BMJ Glob Health. 2026 Mar 13;11(3):e022563. doi: 10.1136/bmjgh-2025-022563.
ABSTRACT
INTRODUCTION: Training health workers is a common implementation strategy to expand evidence-based interventions. Digital training is a promising way of reaching more health workers, minimising clinical interruptions and lowering costs, but clinical outcomes are rarely evaluated in low-income settings. Clinical outcomes were evaluated in Malawi’s HIV index case testing programme through the Package of Resources for Assisted Contact Tracing: Implementation, Costs, and Effectiveness study.

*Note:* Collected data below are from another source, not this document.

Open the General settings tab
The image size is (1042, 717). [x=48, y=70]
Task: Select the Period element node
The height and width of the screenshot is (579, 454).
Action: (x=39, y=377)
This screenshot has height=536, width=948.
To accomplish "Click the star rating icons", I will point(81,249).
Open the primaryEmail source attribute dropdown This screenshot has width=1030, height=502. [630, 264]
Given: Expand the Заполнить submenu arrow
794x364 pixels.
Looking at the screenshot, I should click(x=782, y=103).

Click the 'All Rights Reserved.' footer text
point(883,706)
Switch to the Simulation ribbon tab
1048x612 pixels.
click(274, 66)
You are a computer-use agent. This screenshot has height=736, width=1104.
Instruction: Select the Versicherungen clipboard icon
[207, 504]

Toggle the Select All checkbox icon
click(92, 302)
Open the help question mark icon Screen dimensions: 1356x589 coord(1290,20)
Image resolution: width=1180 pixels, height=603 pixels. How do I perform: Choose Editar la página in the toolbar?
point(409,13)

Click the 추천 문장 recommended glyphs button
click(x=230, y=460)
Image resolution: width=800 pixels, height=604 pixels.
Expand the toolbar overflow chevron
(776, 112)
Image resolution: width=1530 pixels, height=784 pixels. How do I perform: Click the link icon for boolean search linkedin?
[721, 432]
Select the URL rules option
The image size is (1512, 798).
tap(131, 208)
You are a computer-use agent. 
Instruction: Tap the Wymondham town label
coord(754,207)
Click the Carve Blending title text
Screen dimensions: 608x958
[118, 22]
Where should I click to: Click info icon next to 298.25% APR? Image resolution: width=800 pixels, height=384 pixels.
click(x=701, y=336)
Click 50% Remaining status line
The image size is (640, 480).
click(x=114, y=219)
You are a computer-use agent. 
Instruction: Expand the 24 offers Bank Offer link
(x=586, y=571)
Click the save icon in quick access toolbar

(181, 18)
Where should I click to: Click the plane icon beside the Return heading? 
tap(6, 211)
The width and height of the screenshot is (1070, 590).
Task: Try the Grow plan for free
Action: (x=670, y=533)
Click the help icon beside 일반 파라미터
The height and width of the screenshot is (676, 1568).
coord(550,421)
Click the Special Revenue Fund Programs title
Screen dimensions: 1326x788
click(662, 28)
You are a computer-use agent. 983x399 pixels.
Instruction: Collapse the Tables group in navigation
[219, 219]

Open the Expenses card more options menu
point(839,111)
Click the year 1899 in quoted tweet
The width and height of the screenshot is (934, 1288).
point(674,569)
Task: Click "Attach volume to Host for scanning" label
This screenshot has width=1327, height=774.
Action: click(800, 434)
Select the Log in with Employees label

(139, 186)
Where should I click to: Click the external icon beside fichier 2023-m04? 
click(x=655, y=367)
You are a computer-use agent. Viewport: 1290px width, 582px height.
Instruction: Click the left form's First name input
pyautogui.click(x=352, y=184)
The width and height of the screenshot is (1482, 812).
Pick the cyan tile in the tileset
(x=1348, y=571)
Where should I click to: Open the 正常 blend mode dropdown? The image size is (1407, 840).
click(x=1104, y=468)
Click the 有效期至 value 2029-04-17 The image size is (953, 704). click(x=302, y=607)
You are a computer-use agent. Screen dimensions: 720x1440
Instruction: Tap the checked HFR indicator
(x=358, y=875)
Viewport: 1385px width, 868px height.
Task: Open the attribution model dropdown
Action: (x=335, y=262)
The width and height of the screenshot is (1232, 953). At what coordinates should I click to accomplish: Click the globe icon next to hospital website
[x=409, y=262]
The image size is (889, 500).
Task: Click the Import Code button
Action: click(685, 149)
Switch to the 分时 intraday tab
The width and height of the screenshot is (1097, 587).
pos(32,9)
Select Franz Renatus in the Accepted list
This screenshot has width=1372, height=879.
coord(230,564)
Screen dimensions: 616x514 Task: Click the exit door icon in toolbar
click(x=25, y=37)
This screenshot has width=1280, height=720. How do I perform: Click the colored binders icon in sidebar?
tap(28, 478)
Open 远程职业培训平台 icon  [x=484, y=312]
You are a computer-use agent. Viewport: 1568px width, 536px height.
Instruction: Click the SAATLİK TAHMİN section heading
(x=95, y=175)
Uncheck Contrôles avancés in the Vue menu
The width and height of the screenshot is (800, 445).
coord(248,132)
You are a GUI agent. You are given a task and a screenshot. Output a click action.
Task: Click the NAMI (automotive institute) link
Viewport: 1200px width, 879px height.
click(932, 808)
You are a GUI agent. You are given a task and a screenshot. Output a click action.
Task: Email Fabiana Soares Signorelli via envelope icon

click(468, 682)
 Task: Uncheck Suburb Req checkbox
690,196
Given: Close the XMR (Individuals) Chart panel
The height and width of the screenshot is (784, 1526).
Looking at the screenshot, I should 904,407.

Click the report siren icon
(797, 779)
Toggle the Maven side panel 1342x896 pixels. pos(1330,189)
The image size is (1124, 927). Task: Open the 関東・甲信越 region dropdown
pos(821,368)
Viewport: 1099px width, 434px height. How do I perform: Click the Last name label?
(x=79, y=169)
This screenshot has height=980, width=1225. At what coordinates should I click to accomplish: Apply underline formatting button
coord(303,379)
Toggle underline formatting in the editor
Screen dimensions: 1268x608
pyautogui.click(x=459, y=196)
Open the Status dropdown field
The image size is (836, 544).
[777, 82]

METHODS: An unblinded cluster randomised controlled trial was conducted in 33 health facilities in two Malawian districts (2022-2023). Facilities were stratified by district and size and randomly assigned 2:1 to receive standard training or standard training plus a digital-based package. The package included asynchronous role-modelling, small-group practice, one-on-one feedback and tablet-guided quality improvement. Participants were lay health workers involved in index case testing. Index clients were people diagnosed with HIV. Contact clients were their partners, children and household members. Five coprimary outcomes, abstracted from programme registers over 1 year, were assessed at the cluster level: index client participation, contacts elicited, contacts tested, new HIV diagnoses and self-test kit provision. Impacts were estimated using negative binomial mixed-effects models (α=0.05).
RESULTS: Clusters were randomly assigned to enhanced (n=11) or standard (n=22) arms and analysed in four 3-month increments (calendar-quarters) over a 1-year period. In each calendar quarter, clusters had a median of 281 potential index clients (IQR 220-427). Significant effects were observed for three primary outcomes: contact client elicitation (RR=1.37, 95% CI 1.10 to 1.71, p=0.006), contact client testing (RR=1.45, CI 1.10 to 1.92, p=0.01) and self-test kit provision (RR=2.29, 95% CI 1.19 to 4.40, p=0.01). Positive, but non-significant effects were observed for index client participation (RR=1.22, CI 0.93 to 1.60, p=0.1) and new HIV diagnoses (RR: 1.28, CI 0.94 to 1.76, p=0.1). No study-related adverse events occurred.
CONCLUSIONS: Enhanced digital training positively impacted meaningful clinical outcomes and could be replicated for expansion to other evidence-based interventions.
TRIAL REGISTRATION NUMBER: NCT05343390.